Saved data entries
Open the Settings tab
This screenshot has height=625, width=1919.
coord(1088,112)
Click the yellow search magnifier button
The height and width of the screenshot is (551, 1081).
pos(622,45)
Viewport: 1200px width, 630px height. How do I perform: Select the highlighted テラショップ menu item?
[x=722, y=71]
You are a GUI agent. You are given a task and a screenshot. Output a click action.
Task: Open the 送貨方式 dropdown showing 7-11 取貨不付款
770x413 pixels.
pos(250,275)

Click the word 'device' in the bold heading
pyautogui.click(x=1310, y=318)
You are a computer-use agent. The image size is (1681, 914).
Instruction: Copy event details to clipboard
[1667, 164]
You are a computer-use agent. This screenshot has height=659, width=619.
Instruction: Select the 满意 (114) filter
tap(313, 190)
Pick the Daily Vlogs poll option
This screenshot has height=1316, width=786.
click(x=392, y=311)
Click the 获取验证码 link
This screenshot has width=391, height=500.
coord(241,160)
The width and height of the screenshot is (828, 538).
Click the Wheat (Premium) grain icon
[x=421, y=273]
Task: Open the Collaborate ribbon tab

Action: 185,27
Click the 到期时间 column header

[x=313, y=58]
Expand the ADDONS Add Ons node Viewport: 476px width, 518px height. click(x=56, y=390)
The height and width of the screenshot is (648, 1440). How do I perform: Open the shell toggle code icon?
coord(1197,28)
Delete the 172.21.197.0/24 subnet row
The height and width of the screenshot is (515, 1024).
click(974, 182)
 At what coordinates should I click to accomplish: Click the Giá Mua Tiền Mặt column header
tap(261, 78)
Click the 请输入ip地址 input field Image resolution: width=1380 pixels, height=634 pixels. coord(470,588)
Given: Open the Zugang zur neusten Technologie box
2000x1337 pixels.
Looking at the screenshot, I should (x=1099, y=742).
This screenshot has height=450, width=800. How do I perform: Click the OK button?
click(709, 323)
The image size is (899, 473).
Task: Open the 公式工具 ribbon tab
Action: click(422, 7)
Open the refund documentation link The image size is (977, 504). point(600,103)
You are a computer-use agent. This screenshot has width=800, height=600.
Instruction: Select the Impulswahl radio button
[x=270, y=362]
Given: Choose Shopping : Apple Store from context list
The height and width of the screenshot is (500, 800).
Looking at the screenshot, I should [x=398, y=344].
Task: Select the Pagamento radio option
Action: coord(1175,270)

◆ REQUIREMENT ◆
In the entries above, which lines hold the word "link"? Copy them out.

◆ EXPECTED ANSWER ◆
Click the 获取验证码 link
Open the refund documentation link The image size is (977, 504). point(600,103)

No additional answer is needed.